Yeule has released their new album – Glitch Princess – available everywhere today. It is a conversation about their experiences with sobriety and the consequent flood of emotions that they experienced. It’s an undiluted redirection of this emotional energy that is both haunting and comforting in equal measure. Listen to the album everywhere here.
Non-binary, London-based painter, musician, performance artist, and cyborg entity Nat Ćmiel – aka Yeule or The Glitch Princess – has today released their new album Glitch Princess. Glitch Princess is a futuristic-infused record from start to finish – part of the glitch genre, Yeule infuses the human and cyber elements with ease. It is a fulfilment of the potential that they established on Serotonin II, a total fusion of these elements, building a human universe within the cyberspace. It’s deeply futuristic yet with elements that feel immensely current too as Yeule takes you through their innermost thoughts and psyche. It’s clear that Yeule has really found their home on Glitch Princess, it is a more polished and honed version of Serotonin II from the sequencing to the fusion of these futuristic and modern elements on the record, infusing glitch and distortion effects with ease and layering their music with a richness that is intoxicating.
‘My Name is Nat Ćmiel’ that begins the record is perhaps the most jarringly futuristic element of the project, as Yeule examines their innermost persona, thoughts and feelings, before leading into the more current feeling and atmospheric track ‘Electric,’ blending the two on ‘Flowers are Dead.’ Yeule appears to fall back on a childlike video game feel on ‘Eyes’ before indulging their stormier, haunted inner psyche on ‘Perfect Blue.’

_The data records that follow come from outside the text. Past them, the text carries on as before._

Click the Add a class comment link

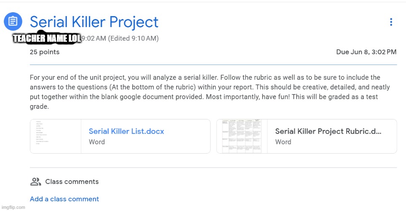pos(64,199)
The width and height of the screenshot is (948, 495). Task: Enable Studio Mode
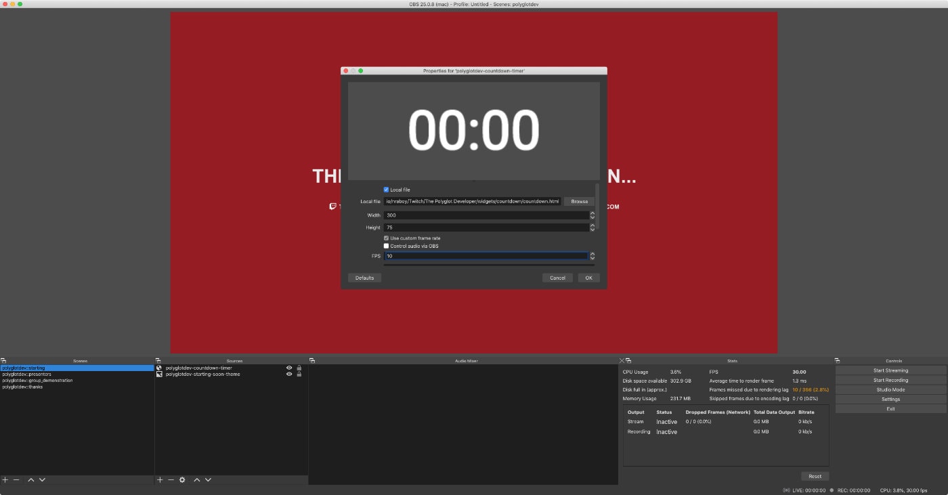[890, 389]
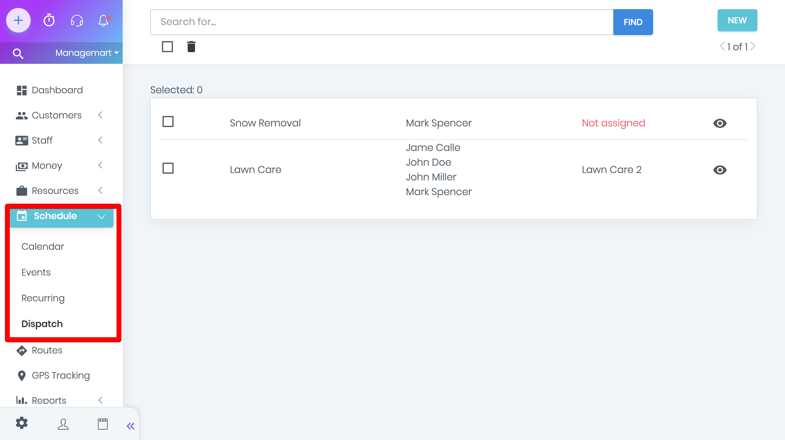Open the Dashboard section

tap(58, 90)
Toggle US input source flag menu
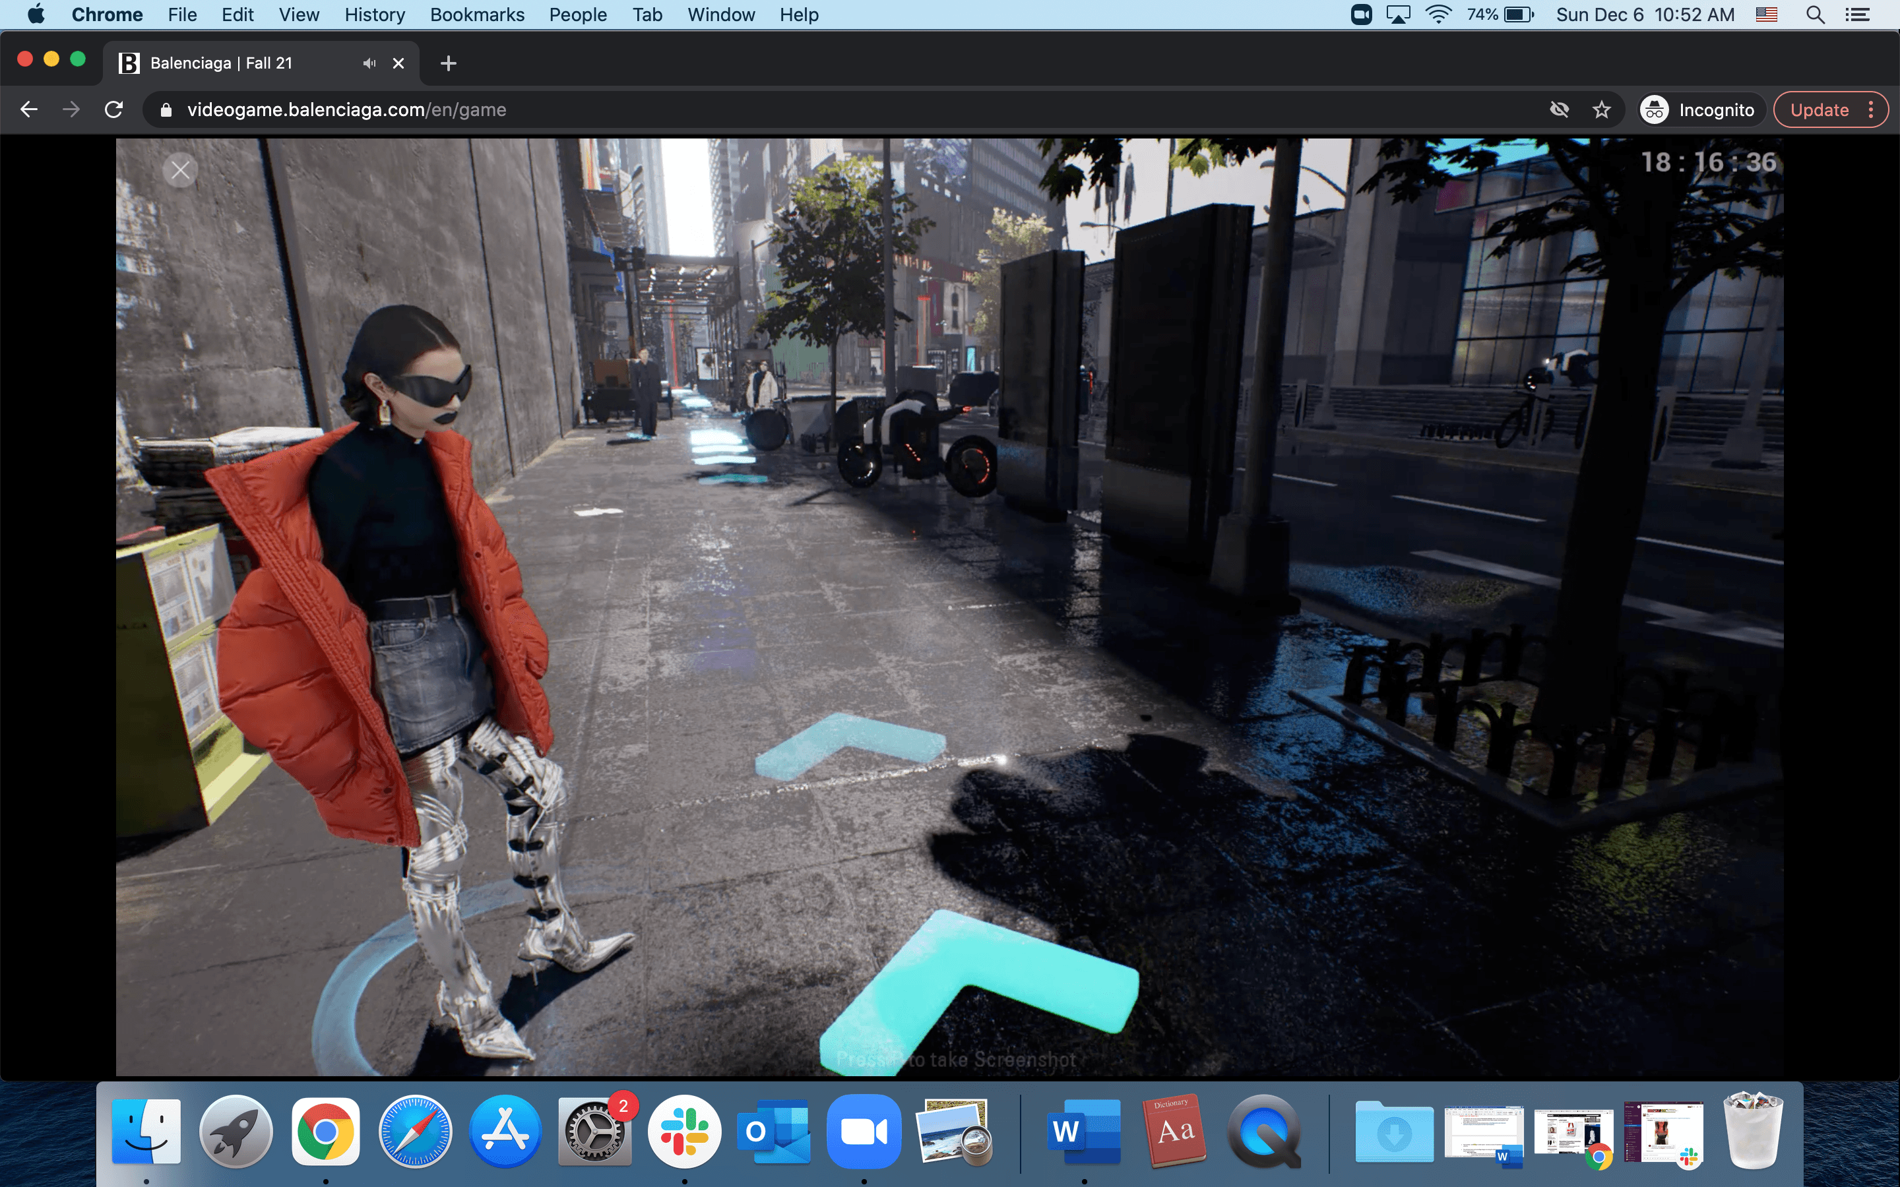Viewport: 1900px width, 1187px height. [x=1767, y=15]
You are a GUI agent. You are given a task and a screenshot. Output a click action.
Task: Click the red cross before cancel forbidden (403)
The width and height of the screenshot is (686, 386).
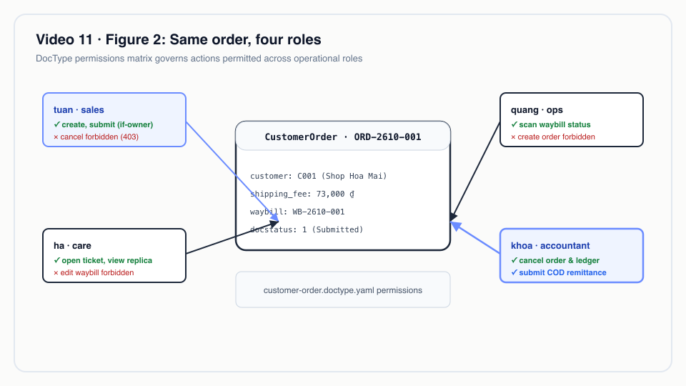tap(56, 137)
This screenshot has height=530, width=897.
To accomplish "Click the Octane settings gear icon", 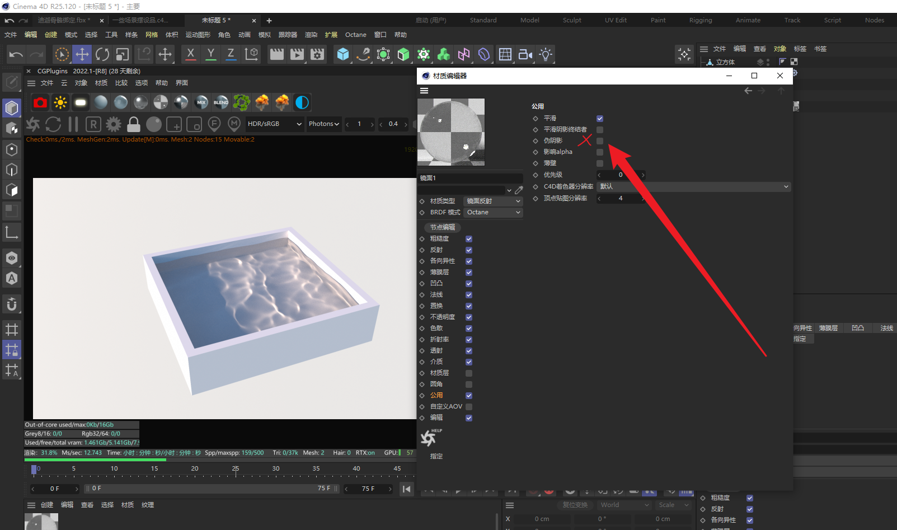I will coord(114,124).
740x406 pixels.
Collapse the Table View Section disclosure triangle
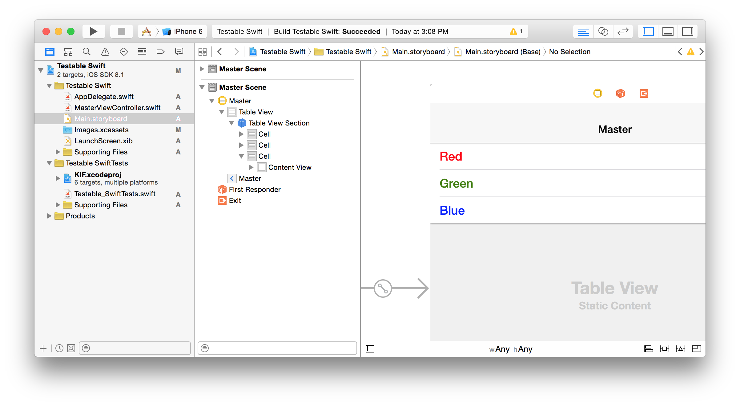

Yeule is known for breaking boundaries and expectations and Glitch Princess is testament to that resolution. For fans of their music, there is much here to love and they have translated their material to a much wider audience on this record than on Serotonin II – there is an ease in translation and universality of the tortured emotions, hope and healing that feel more profound than their previous works – from the insecurity of the hauntingly childlike track ‘Eyes’ and the plaintive ‘Don’t Be Is Hard on Your Own Beauty to the frantic nature of ‘Too Dead Inside.’